▸ STATED TASK A:
Answer these questions using the Plan9 forum thread below, one line per answer, marked the same way.
(i) Which FreeBSD port or package is named as providing the Plan9 user land?
(ii) Which two editors does that package give you?
(iii) Which two projects are named as trying to fix hardware incompatibilities?

══ SOURCE EXCERPT

# FreePlan9 ?



## Spartrekus (Jan 27, 2019)

Hello,

One can find Plan9 on the Bell Lab website. Eventually, there  is a project that tries to give opensource and good licensing for Plan9?

Free, Open, like free bier, Plan9.


----------



## Cthulhux (Jan 27, 2019)

I have no idea what you want to tell us. I use Acme almost every day.


----------



## Spartrekus (Jan 27, 2019)

Cthulhux said:


> I have no idea what you want to tell us. I use Acme almost every day.



Do you use on Plan9  or BSD?


----------



## Cthulhux (Jan 27, 2019)

Both.


----------



## hruodr (Jan 27, 2019)

plan9 user land is ported to unixoids: https://swtch.com/

You can compile it. FreeBSD has it ready as port or package: plan9port

From there you get `sam` and `acme` editors. Very lightweight and nice.

Real plan9 is very selective on the hardware.


----------



## Spartrekus (Jan 27, 2019)

hruodr said:


> plan9 user land is ported to unixoids: https://swtch.com/
> 
> You can compile it. FreeBSD has it ready as port or package: plan9port
> 
> ...



I  like very much Plan9. Likely the best operating system.

Indeed ultra fast.


----------



## hruodr (Jan 27, 2019)

Yes, very nice OS, perfectionated unix, but you see here the weight of the habit: Unix/BSD is not perfect, but good enough, and has much support, so that we do not have the energy to switch. And for a real switch, to use it as desktop, we need a web browser there: I think that was the reason of plan9port.

I could run it in FreeBSDs quemu, but very slow. I did not manage and also did not try very much to run it in `bhyve`. In any case: I do not like virtual machines. The last time I managed to install it, was in a very old hardware.


----------



## Cthulhux (Jan 27, 2019)

There are also the Harvey and Jehanne projects, trying to fix hardware incompatibilities.


----------



## hruodr (Jan 27, 2019)

════

▸ STATED TASK B:
Duplicate all of the records below line for line, leaving the pictures out of your answer.

══ MATERIALS PROVIDED

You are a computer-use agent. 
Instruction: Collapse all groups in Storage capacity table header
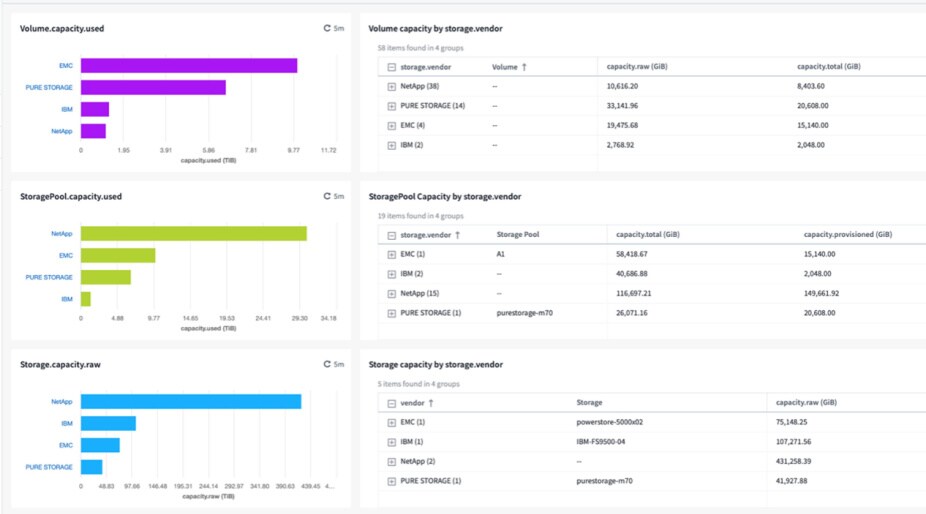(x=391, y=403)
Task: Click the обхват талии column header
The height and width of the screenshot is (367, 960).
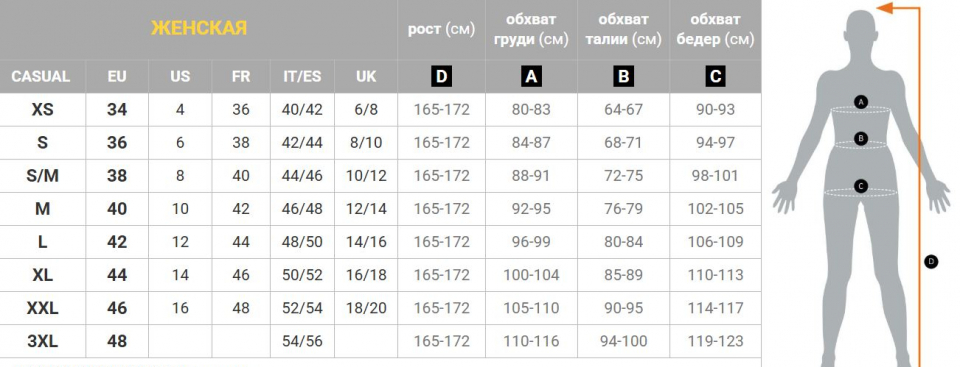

════

▸ FINAL ANSWER A:
(i) plan9port
(ii) sam and acme
(iii) Harvey and Jehanne

▸ FINAL ANSWER B:
You are a computer-use agent. 
Instruction: Collapse all groups in Storage capacity table header
(x=391, y=403)
Task: Click the обхват талии column header
The height and width of the screenshot is (367, 960).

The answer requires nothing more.